Part 1: BUILDING INSTITUTIONS OF HOPE

Trading in Public Hope
Peter Drahos
Addressing the impact of intellectual property agreements on the less developing world and hopes for free trade, this article focuses on the struggle to provide antiretroviral medicines to people suffering from AIDS in developing countries.

Harnessing Hope through NGO Activism
Sasha Courville and Nicola Piper
This paper examines the role that hope plays in NGO activism, centering on the fair trade movement and foreign migrant worker rights.

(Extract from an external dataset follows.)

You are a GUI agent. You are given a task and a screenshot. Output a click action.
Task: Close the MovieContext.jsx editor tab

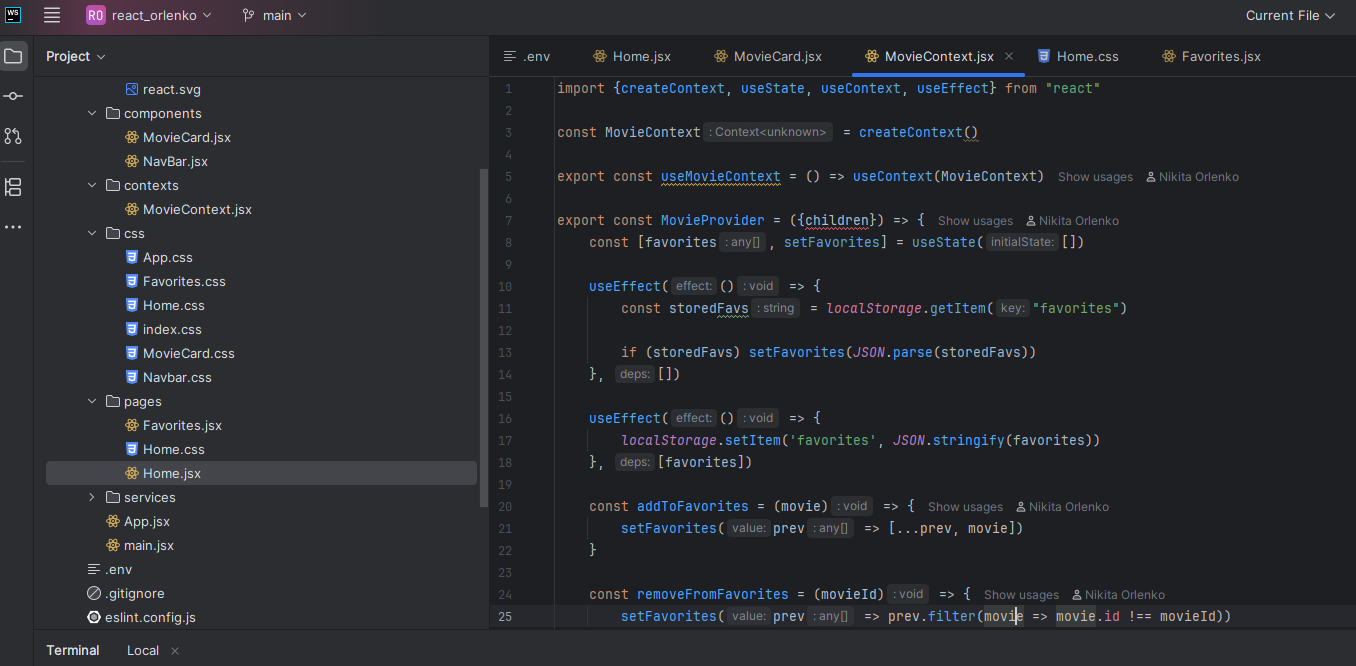click(x=1009, y=56)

A Museum of Hope: The Story of Robben Island
Clifford Shearing and Michael Kempa
This case study confronts the issue of whether the Robben Island Museum in South Africa demonstrates the power of hope or the hopes of those who now hold power.

Emancipation and Hope
John Braithwaite
Looking at the cycle of hope fueling emancipation and emancipation fueling hope, this paper asserts that hope solves problems at the individual and collective levels. It answers the question, "What happens when you have hope without emancipation?"

Part 2: WHY INSTITUTIONALIZE HOPE

The Art of Good Hope
Victoria McGeer
Why and how do we learn to hope? This paper explains how we get to know our capacities, both current and potential, through the concept of scaffolding.

The Hope Process and Social Inclusion
Valerie Braithwaite
This paper examines the way that individuals engage with a tax authority as a key institution for delivering desired outcomes for the democracy. This model looks at the way individuals interact in collection action and how the behavior can serve the public good.

Hope and Its Place in Mind
Philip Pettit
From the perspective of analytical philosophy, this paper argues that hope should be understood as cognitive resolve and argues that hope assumes a parallel form to precaution: the outcome of something we desire versus the outcome of something we fear.

From Aquinas to Zwelethemba: A Brief History of Hope
John Cartwright
Summarizing the way in which we have come to conceptualize the hope of individuals and collectivities, this paper covers the role hope has played from the Middle Ages to modern South Africa.